» **Work instructions**
Search the listing below for the line containing "Select the last user row radio button". From there through the line containing "You are a computer-use agent. 2268x1651", transcribe every line exactly, both ends included.

» **Entries supplied**
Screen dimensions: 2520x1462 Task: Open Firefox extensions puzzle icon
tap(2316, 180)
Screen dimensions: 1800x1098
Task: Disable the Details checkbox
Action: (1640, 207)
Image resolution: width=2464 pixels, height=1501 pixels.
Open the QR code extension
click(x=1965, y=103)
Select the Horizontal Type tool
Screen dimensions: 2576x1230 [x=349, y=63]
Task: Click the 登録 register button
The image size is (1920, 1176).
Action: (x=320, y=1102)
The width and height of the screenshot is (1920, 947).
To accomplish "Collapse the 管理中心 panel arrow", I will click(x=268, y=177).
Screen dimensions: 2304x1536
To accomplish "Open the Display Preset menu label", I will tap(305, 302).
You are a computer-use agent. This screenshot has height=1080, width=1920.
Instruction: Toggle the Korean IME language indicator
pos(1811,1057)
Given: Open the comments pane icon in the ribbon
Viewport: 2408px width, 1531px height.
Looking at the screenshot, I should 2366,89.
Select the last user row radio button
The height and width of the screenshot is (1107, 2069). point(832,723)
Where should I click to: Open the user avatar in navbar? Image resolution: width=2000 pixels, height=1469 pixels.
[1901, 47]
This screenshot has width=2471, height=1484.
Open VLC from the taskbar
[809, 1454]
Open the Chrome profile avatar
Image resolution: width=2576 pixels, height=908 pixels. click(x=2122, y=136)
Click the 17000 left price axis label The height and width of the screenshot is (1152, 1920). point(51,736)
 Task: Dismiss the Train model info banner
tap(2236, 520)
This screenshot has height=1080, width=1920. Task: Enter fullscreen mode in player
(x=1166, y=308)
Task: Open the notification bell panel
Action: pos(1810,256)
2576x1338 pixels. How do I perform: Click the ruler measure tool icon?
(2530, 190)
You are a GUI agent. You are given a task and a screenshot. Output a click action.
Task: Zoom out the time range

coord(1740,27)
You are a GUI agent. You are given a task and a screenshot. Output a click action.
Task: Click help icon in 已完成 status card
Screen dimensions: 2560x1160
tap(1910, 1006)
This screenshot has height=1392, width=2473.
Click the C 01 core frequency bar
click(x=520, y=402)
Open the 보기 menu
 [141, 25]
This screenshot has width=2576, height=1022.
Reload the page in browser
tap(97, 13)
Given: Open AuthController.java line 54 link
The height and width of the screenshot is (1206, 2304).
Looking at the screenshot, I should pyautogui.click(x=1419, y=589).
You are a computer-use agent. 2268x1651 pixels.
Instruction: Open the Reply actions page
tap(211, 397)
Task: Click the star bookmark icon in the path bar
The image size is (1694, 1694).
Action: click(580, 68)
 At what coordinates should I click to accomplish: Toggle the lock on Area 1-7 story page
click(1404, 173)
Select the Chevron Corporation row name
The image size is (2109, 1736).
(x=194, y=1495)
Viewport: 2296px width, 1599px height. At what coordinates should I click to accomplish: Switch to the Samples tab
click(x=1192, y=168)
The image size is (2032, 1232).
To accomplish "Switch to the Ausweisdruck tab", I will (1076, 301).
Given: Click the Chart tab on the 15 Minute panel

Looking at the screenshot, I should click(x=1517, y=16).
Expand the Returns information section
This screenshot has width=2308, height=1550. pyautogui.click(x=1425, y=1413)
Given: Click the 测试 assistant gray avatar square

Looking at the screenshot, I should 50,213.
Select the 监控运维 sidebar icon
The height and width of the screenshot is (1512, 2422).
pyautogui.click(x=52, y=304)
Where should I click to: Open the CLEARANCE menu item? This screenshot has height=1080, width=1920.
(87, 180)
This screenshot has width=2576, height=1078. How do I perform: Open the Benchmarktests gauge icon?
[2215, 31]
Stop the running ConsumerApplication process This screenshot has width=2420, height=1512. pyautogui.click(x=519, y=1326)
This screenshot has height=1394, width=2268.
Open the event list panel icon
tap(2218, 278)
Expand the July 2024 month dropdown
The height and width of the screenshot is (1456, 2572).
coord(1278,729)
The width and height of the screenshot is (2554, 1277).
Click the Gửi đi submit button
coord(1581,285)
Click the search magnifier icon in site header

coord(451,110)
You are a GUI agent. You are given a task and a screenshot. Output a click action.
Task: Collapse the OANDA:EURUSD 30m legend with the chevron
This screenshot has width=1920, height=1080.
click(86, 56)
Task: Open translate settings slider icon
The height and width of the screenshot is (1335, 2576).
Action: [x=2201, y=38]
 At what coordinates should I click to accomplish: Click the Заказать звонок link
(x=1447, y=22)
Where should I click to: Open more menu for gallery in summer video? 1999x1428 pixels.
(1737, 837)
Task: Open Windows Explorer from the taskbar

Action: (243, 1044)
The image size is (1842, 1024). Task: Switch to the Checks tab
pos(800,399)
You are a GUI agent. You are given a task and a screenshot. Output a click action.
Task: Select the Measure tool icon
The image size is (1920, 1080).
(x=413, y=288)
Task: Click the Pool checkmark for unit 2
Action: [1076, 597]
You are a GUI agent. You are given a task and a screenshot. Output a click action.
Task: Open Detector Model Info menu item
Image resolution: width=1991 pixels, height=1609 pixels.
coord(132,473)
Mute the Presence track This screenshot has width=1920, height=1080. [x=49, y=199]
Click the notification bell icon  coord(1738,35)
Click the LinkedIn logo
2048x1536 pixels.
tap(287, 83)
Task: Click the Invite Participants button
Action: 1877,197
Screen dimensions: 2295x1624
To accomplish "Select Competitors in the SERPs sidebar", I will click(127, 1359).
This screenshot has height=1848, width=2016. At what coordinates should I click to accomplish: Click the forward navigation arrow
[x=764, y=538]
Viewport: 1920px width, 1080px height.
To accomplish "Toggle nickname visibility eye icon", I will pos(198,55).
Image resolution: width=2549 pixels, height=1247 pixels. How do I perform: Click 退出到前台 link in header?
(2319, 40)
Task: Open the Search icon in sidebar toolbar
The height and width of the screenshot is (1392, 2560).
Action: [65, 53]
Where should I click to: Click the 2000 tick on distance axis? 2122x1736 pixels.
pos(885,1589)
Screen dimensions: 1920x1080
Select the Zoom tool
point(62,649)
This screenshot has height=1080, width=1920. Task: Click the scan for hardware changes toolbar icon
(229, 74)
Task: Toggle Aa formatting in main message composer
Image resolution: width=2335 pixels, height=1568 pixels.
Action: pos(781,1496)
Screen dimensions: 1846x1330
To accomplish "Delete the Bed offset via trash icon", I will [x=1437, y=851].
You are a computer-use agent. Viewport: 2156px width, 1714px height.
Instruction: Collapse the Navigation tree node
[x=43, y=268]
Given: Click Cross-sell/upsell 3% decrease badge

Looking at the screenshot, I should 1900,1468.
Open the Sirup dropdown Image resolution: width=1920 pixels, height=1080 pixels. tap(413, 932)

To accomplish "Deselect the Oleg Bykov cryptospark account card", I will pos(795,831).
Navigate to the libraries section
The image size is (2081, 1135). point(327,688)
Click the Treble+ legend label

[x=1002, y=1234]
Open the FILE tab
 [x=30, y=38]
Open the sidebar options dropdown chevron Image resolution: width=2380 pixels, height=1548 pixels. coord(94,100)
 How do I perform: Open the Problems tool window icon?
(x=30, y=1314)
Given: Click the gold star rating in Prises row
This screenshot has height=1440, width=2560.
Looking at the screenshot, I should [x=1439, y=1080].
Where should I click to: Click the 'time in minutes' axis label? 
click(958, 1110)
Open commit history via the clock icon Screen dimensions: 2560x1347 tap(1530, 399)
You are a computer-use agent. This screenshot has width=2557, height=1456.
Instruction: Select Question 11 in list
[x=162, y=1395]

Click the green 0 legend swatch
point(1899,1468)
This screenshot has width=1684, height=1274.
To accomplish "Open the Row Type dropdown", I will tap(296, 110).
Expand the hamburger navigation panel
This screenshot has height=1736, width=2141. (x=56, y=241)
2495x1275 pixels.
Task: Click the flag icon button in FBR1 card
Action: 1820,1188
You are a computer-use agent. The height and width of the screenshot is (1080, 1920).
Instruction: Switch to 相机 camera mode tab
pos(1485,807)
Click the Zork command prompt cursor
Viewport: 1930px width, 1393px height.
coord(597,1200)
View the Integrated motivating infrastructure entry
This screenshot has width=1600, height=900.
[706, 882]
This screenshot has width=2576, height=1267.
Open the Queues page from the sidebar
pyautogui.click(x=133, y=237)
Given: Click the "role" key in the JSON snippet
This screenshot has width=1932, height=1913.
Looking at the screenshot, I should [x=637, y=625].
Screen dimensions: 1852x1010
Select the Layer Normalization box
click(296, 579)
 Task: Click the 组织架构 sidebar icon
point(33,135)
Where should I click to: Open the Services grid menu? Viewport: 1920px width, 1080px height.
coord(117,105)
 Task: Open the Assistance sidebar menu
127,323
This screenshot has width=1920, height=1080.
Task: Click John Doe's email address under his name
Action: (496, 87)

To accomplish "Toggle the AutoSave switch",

» **Worked solution**
Select the last user row radio button
The height and width of the screenshot is (1107, 2069). point(832,723)
Where should I click to: Open the user avatar in navbar? Image resolution: width=2000 pixels, height=1469 pixels.
[1901, 47]
This screenshot has width=2471, height=1484.
Open VLC from the taskbar
[809, 1454]
Open the Chrome profile avatar
Image resolution: width=2576 pixels, height=908 pixels. click(x=2122, y=136)
Click the 17000 left price axis label The height and width of the screenshot is (1152, 1920). point(51,736)
 Task: Dismiss the Train model info banner
tap(2236, 520)
This screenshot has height=1080, width=1920. Task: Enter fullscreen mode in player
(x=1166, y=308)
Task: Open the notification bell panel
Action: pos(1810,256)
2576x1338 pixels. How do I perform: Click the ruler measure tool icon?
(2530, 190)
You are a GUI agent. You are given a task and a screenshot. Output a click action.
Task: Zoom out the time range

coord(1740,27)
You are a GUI agent. You are given a task and a screenshot. Output a click action.
Task: Click help icon in 已完成 status card
Screen dimensions: 2560x1160
tap(1910, 1006)
This screenshot has height=1392, width=2473.
Click the C 01 core frequency bar
click(x=520, y=402)
Open the 보기 menu
 [141, 25]
This screenshot has width=2576, height=1022.
Reload the page in browser
tap(97, 13)
Given: Open AuthController.java line 54 link
The height and width of the screenshot is (1206, 2304).
Looking at the screenshot, I should pyautogui.click(x=1419, y=589).
You are a computer-use agent. 2268x1651 pixels.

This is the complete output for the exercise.